In the Landau-Ginzburg model of superconductivity, the energy of the system is given, for constants $\alpha$ and $\beta$, by

$$E=\int\left\{\frac{1}{2 \mu_{0}} \mathbf{B}^{2}+\frac{1}{2 m}\left[(i \hbar \nabla-q \mathbf{A}) \psi^{*} \cdot(-i \hbar \nabla-q \mathbf{A}) \psi\right]+\alpha \psi^{*} \psi+\beta\left(\psi^{*} \psi\right)^{2}\right\} d^{3} \mathbf{x},$$

where $\mathbf{B}$ is the time-independent magnetic field derived from the vector potential $\mathbf{A}$, and $\psi$ is the wavefunction of the charge carriers, which have mass $m$ and charge $q$.
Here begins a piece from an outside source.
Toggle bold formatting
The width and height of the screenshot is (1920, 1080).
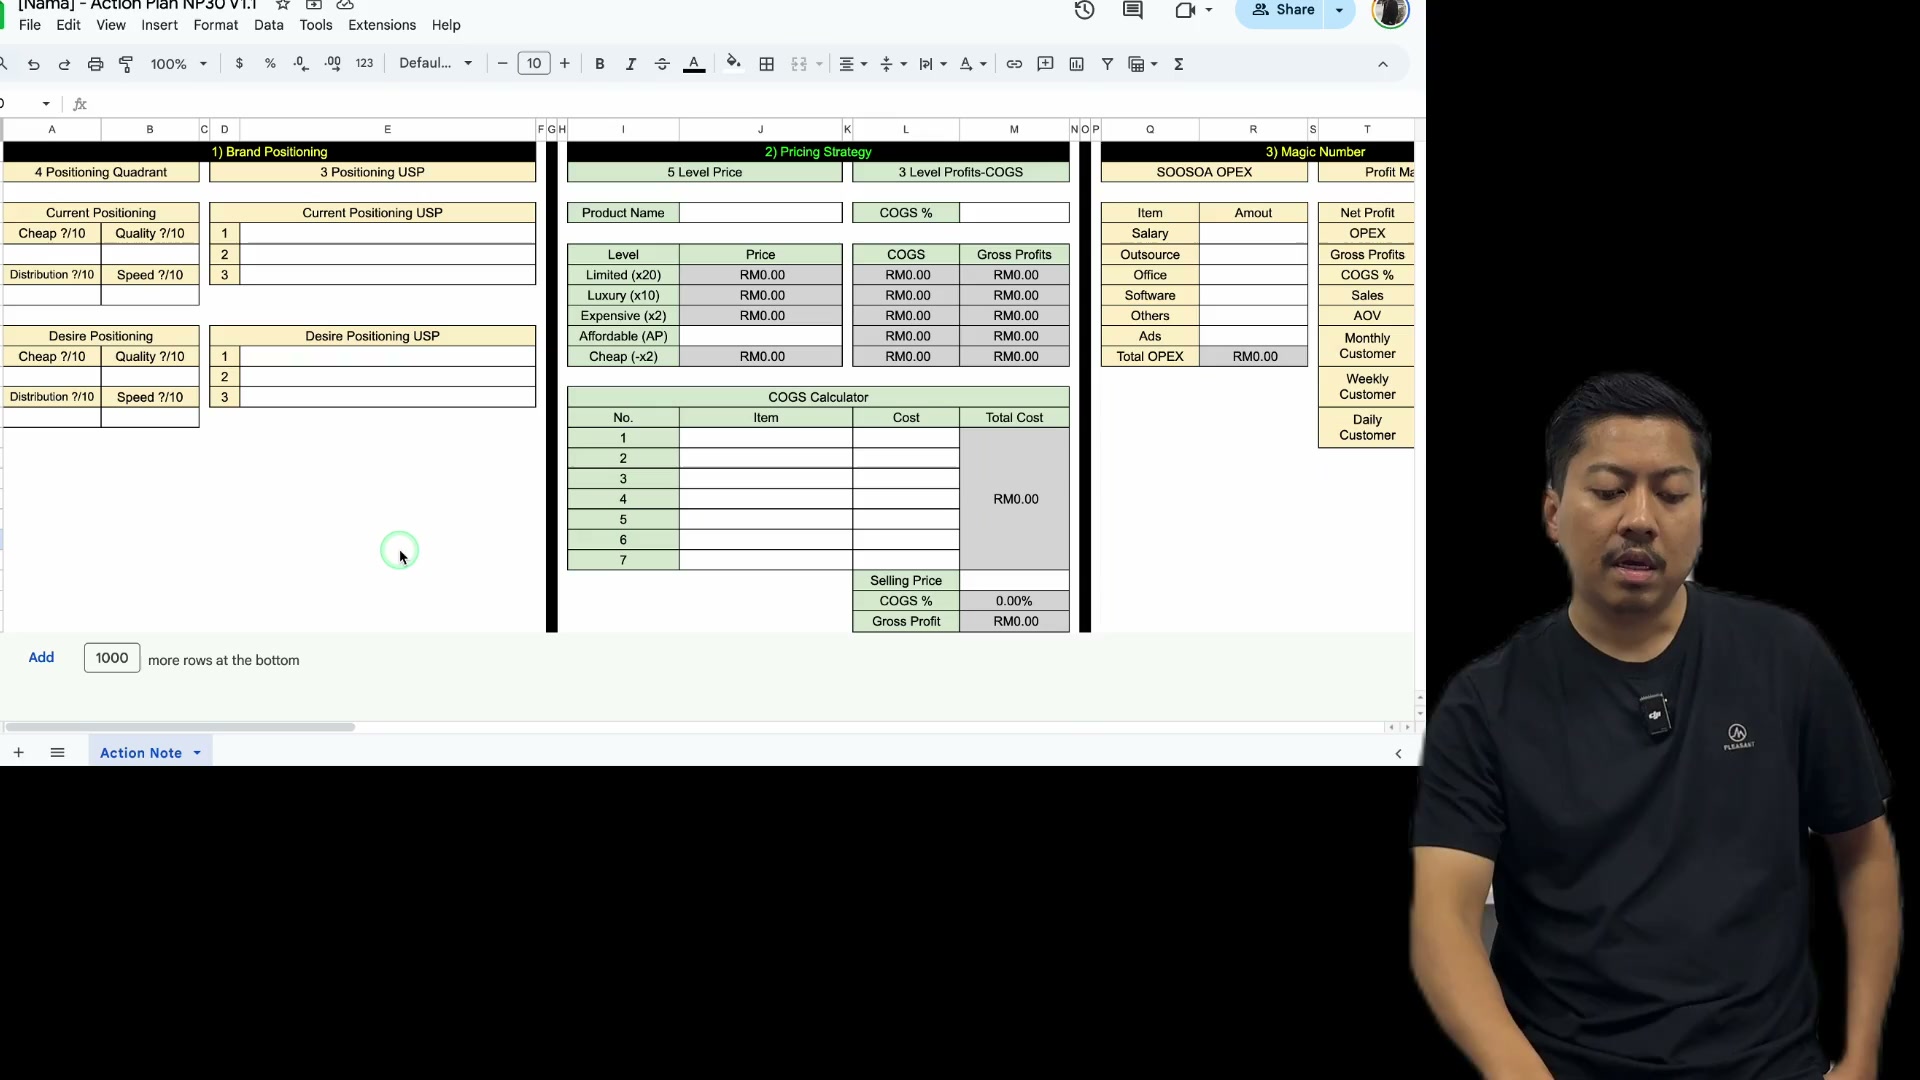(x=600, y=64)
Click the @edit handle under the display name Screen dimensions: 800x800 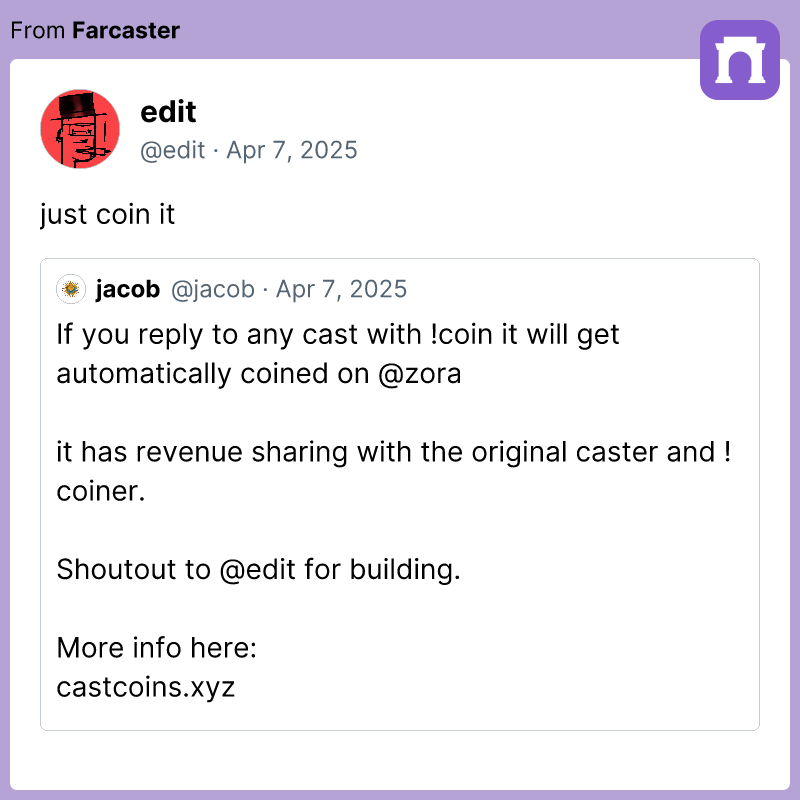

Describe the physical meaning of each of the terms in the integral.

Explain why in a superconductor one must choose $\alpha<0$ and $\beta>0$. Find an expression for the number density $n$ of the charge carriers in terms of $\alpha$ and $\beta$.

Show that the energy is invariant under the gauge transformations

$$\mathbf{A} \rightarrow \mathbf{A}+\nabla \Lambda, \quad \psi \rightarrow \psi e^{i q \Lambda / \hbar}$$

Assuming that the number density $n$ is uniform, show that, if $E$ is a minimum under variations of $\mathbf{A}$, then

$$\operatorname{curl} \mathbf{B}=-\frac{\mu_{0} q^{2} n}{m}\left(\mathbf{A}-\frac{\hbar}{q} \nabla \phi\right)$$

where $\phi=\arg \psi$.

Find a formula for $\nabla^{2} \mathbf{B}$ and use it to explain why there cannot be a magnetic field inside the bulk of a superconductor.